● **Task prompt**
Copy the material below, from the line containing "980x551 pixels." through the end, replacing "dropdown" with "menu" and leaving everything else unchanged. Omit the pictures from your answer.

● **Extracted records**
+++++
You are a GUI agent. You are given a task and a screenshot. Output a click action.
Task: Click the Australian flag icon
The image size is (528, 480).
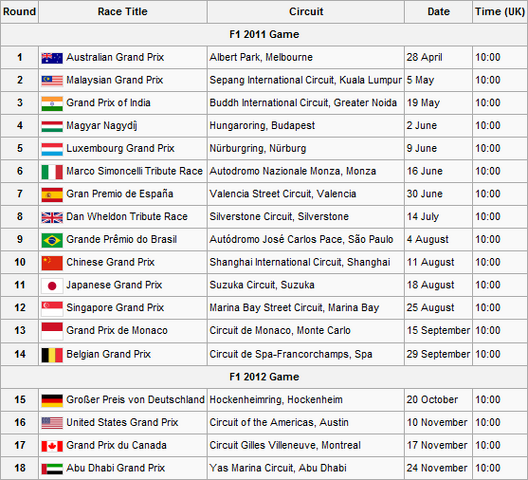click(52, 58)
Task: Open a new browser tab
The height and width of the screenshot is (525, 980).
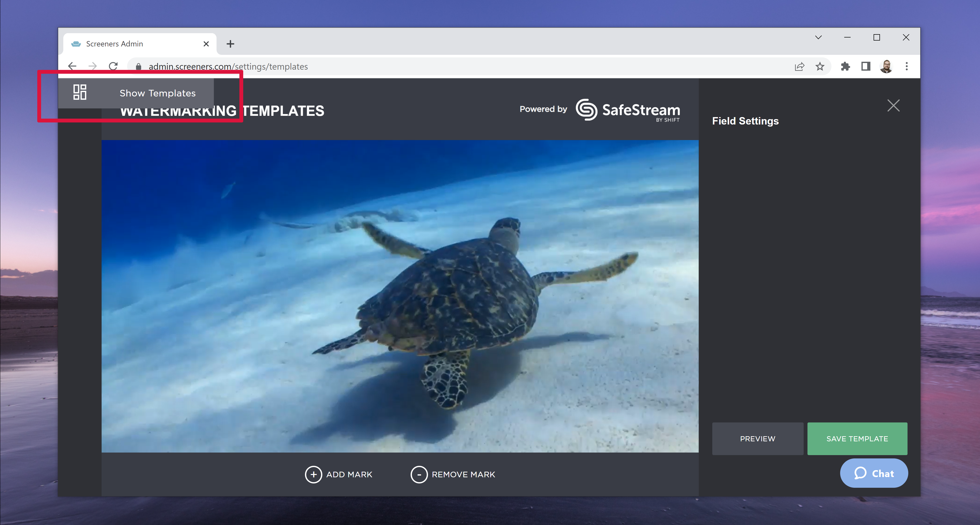Action: [230, 44]
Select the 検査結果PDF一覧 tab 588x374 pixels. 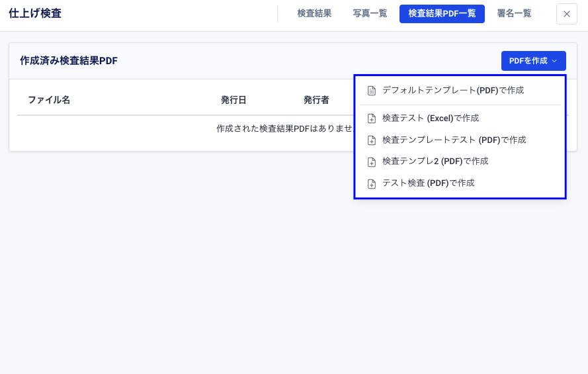tap(442, 13)
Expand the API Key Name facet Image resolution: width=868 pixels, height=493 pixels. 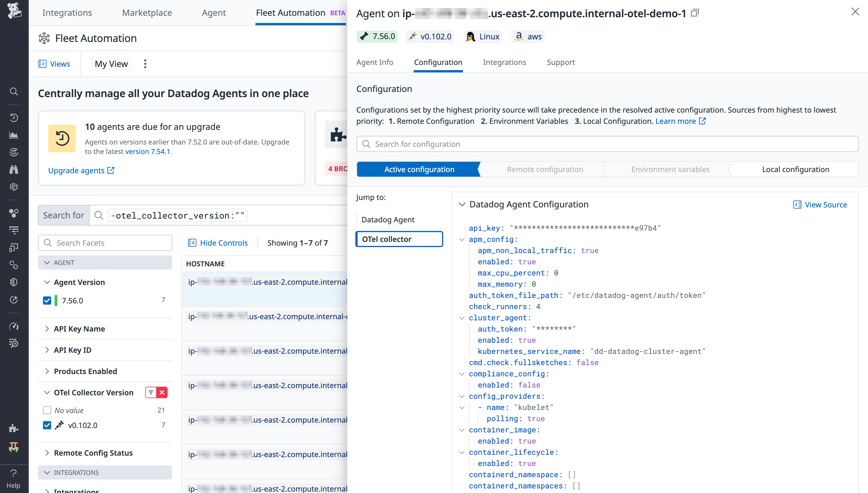[x=47, y=328]
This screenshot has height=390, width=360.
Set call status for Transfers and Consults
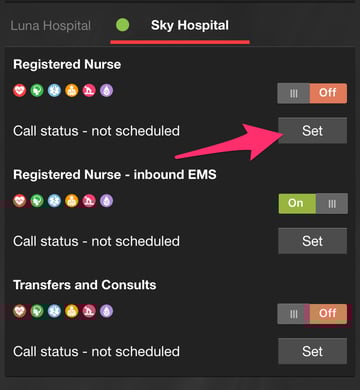(x=312, y=351)
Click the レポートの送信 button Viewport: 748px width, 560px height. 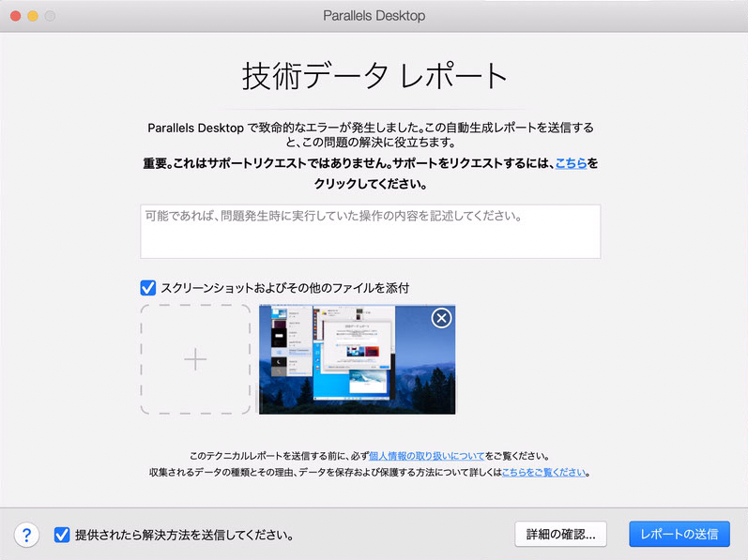click(679, 534)
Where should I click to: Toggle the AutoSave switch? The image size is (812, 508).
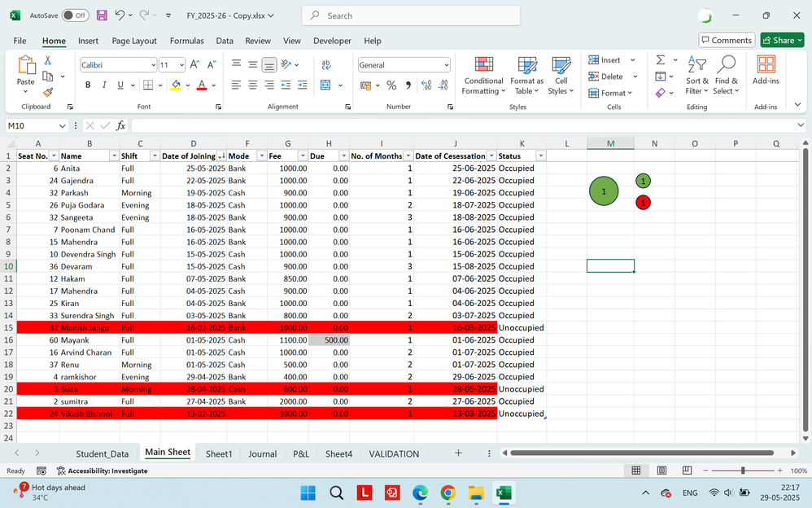(x=76, y=15)
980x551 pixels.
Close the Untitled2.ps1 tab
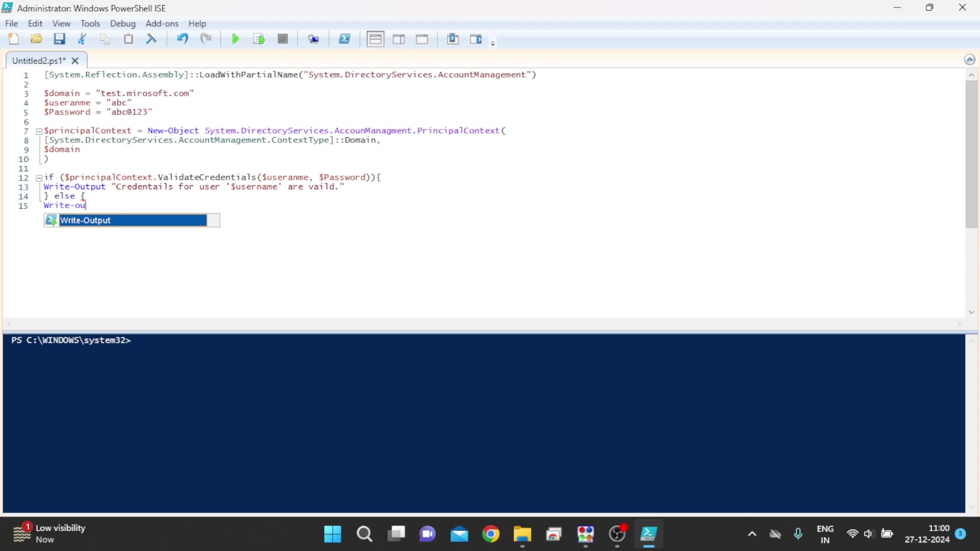pos(75,61)
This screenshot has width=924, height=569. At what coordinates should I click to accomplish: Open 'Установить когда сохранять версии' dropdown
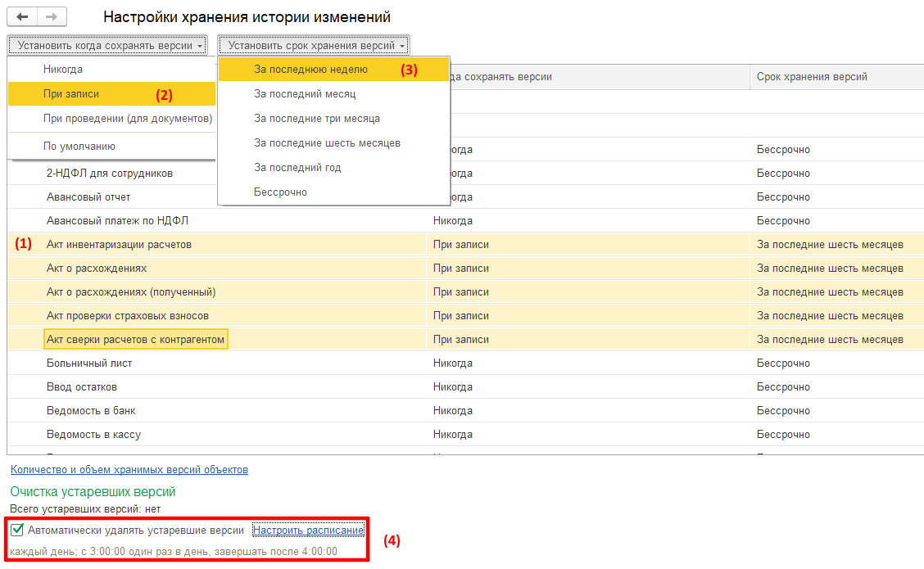point(107,46)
+++++
● **Answer to the task**
980x551 pixels.
Close the Untitled2.ps1 tab
pos(75,61)
This screenshot has width=924, height=569. At what coordinates should I click to accomplish: Open 'Установить когда сохранять версии' menu
point(107,46)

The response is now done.